Mega gateway ports are in danger of failing the global supply chain, causing congestion, adding cost and impacting on air quality and local environments, according to a recent press release which outlines a speech to be made in Sao Paulo by Patrick Walters, Commercial Director of Peel Ports.
PTI previously reported that Peel Ports had selected food and drinks logistics company, Culina Group, to operate its first tri-modal inland port facility in Port Salford, UK.
Peel Ports is the UK’s second largest port operator.
Walters is to call for a “radical rethink” around the supply chain to refocus on direct calls to ports closest to cargo centres.
Walters said: “Port selection needs to be based on proximity to market. Loading or discharging cargo at ports which are remote from the initial origin or ultimate destination of cargo is costly, inefficient, risky and environmentally damaging.
“The model of mega-ports serving as gateways to extensive and increasingly remote hinterlands has to be questioned. Mega-feeders linking mega-ports do not alleviate congestion in the mega-hubs.
“Direct calls at regional ports, close to import and export centres, with transhipment occurring at transhipment ports, provide real solutions for tackling congestion and increasing opportunities for the efficient transfer of goods. Delivering ocean freight closer to destinations cuts the cost of inland transportation and removes the delay associated with the current pattern of remote shipments.
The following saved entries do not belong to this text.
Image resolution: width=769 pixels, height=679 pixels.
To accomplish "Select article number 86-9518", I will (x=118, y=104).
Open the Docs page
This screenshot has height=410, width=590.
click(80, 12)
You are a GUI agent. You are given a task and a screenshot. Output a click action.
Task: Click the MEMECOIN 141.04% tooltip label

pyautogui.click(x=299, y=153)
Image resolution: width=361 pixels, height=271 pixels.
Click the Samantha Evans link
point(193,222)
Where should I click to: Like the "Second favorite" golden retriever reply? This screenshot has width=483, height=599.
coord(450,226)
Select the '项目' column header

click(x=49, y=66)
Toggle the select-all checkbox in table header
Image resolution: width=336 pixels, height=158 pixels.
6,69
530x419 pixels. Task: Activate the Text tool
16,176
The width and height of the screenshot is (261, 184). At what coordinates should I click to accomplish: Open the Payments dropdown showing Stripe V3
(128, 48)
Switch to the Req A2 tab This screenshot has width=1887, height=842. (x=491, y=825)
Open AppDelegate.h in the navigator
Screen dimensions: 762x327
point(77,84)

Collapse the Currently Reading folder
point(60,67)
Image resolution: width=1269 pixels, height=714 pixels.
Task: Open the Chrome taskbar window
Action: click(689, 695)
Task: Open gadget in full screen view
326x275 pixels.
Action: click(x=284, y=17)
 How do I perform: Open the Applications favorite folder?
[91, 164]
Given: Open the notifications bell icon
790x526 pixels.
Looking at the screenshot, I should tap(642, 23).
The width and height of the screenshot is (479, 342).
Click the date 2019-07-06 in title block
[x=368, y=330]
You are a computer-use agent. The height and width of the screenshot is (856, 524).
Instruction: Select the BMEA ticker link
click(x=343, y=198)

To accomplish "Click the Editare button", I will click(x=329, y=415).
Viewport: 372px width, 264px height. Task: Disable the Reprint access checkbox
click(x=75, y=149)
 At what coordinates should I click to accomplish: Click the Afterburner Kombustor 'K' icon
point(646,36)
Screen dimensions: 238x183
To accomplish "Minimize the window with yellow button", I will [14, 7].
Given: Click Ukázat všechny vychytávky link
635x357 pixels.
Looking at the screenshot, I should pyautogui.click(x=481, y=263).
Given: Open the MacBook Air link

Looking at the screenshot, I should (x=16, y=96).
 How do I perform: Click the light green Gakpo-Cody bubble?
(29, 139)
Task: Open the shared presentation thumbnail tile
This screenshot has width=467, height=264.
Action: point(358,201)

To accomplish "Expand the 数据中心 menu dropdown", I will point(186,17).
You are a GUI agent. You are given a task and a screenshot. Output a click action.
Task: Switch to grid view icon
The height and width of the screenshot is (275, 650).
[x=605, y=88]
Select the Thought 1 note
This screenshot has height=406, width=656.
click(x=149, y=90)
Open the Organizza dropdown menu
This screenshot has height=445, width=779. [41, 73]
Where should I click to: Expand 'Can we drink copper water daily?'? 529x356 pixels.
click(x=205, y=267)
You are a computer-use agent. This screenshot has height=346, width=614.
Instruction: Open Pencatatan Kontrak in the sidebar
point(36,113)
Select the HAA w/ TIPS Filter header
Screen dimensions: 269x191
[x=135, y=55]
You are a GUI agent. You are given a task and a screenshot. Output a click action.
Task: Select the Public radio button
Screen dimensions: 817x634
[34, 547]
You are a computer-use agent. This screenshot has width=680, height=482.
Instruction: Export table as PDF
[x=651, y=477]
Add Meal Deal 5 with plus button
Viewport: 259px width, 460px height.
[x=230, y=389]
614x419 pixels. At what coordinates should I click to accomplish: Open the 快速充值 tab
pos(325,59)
“But taking advantage of these opportunities means a shift in the current mind-set of supply chains and services, who are stubbornly rooted to a small selection of mega gateway ports. Shippers and end users need to take more of a role in lobbying lines to include calls at regional ports.”
Mr Walters will be addressing delegates at Intermodal, showcasing the US$466m investment which is being made at the Port of Liverpool to create one of Northern Europe’s most technologically advanced and modern ports.